Long Non-coding RNA LINC01787 Drives Breast Cancer Progression via Disrupting miR-125b Generation

Abstract

Breast cancer is still the most common and leading cause of cancer-related deaths in women worldwide. Long noncoding RNAs (lncRNAs) and microRNAs (miRNAs) have shown key regulator roles in various cancers. Previous reports have identified miR-125b as a critical tumor suppressor in breast cancer. However, the role of lncRNAs in breast cancer is far from well-characterized. In this study, we identified a novel lncRNA LINC01787, which specifically binds pre-miR-125b, inhibits the binding between DICER and pre-miR-125b, represses the processing of pre-miR-125b by DICER, and therefore induces pre-miR-125b accumulation and represses mature miR-125b generation.

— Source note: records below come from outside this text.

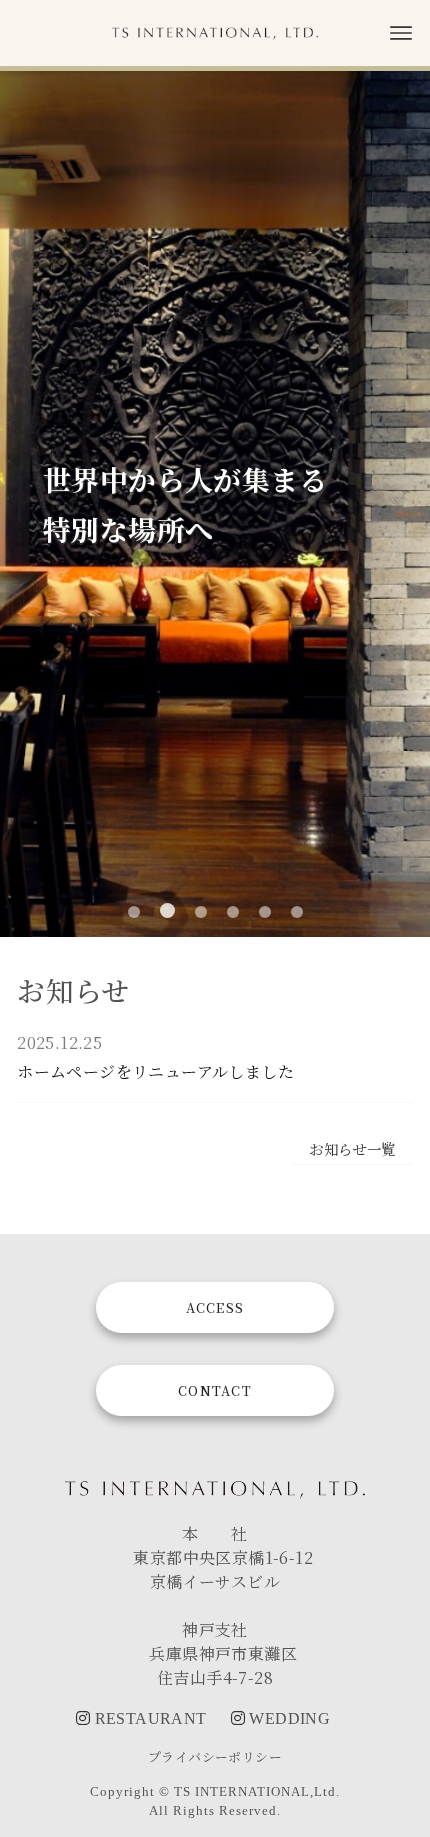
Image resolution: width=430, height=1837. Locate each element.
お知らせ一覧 (352, 1148)
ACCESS (215, 1307)
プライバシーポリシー (215, 1756)
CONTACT (215, 1390)
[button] (134, 912)
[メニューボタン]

Functional assays showed that LINC01787 promotes breast cancer cell proliferation and migration and breast cancer xenograft growth in vivo, which is abolished by the mutation of pre-miR-125b binding sites on LINC01787 or overexpression of miR-125b. Furthermore, LINC01787 is up-regulated in breast cancer tissues and is associated with advanced stages and poor survival. The expression of LINC01787 is inversely associated with that of miR-125b in breast cancer tissues. In conclusion, our findings identified a novel up-regulated and oncogenic lncRNA LINC01787 in breast cancer, which binds pre-miR-125b and represses mature miR-125b generation. Our data suggests LINC01787 as a potential prognostic biomarker and therapeutic target for breast cancer.